Activity:
Could you copy exactly the lines from the one containing "Given: Click inside the global Search field" through the last line of the records below, leaving out any pictures?

** Opening Provided information block **

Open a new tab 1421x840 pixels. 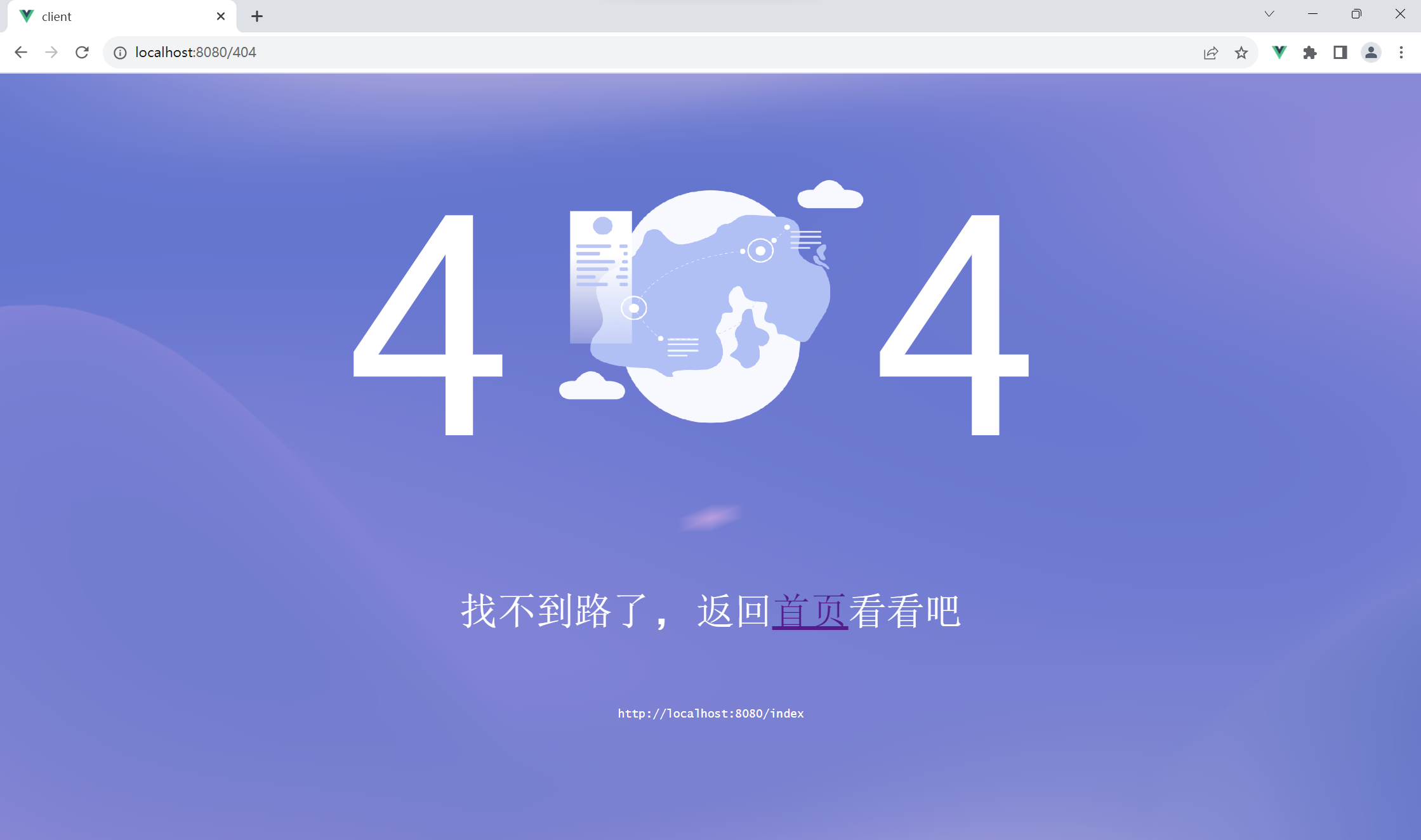coord(257,16)
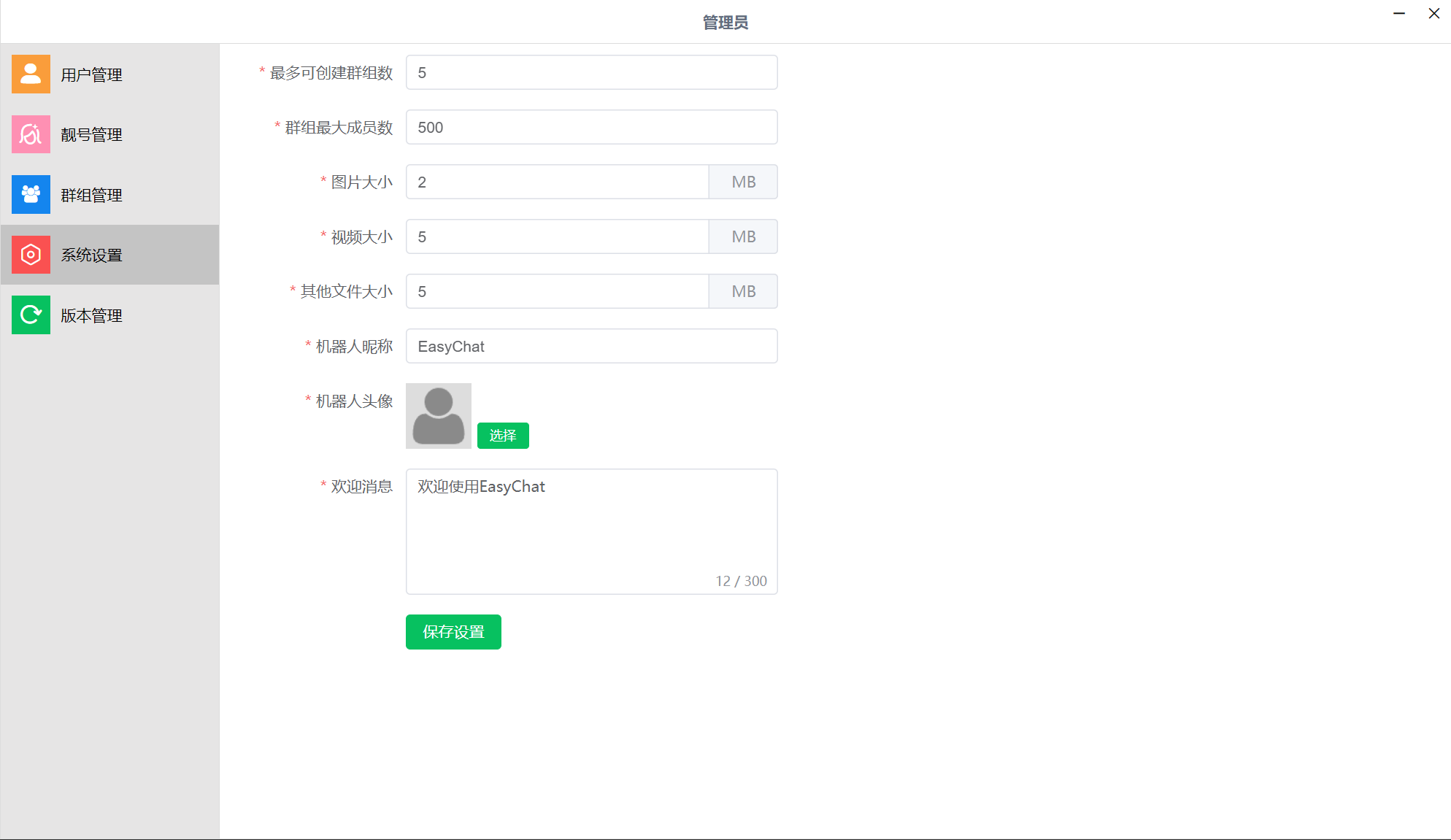The width and height of the screenshot is (1451, 840).
Task: Focus the 最多可创建群组数 input field
Action: (591, 73)
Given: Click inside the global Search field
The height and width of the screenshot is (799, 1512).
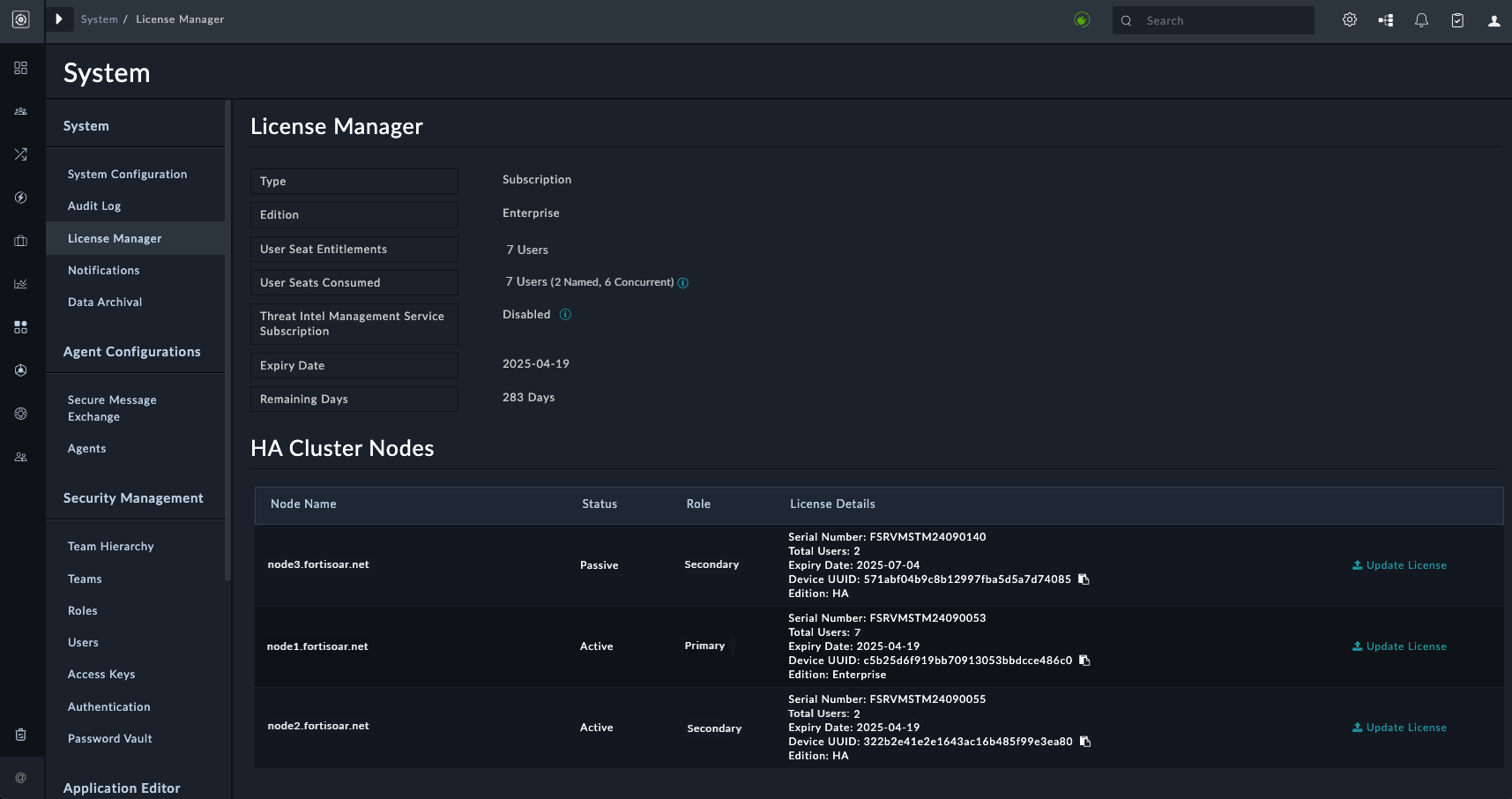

** Closing Provided information block **

Answer box:
Given: Click inside the global Search field
The height and width of the screenshot is (799, 1512).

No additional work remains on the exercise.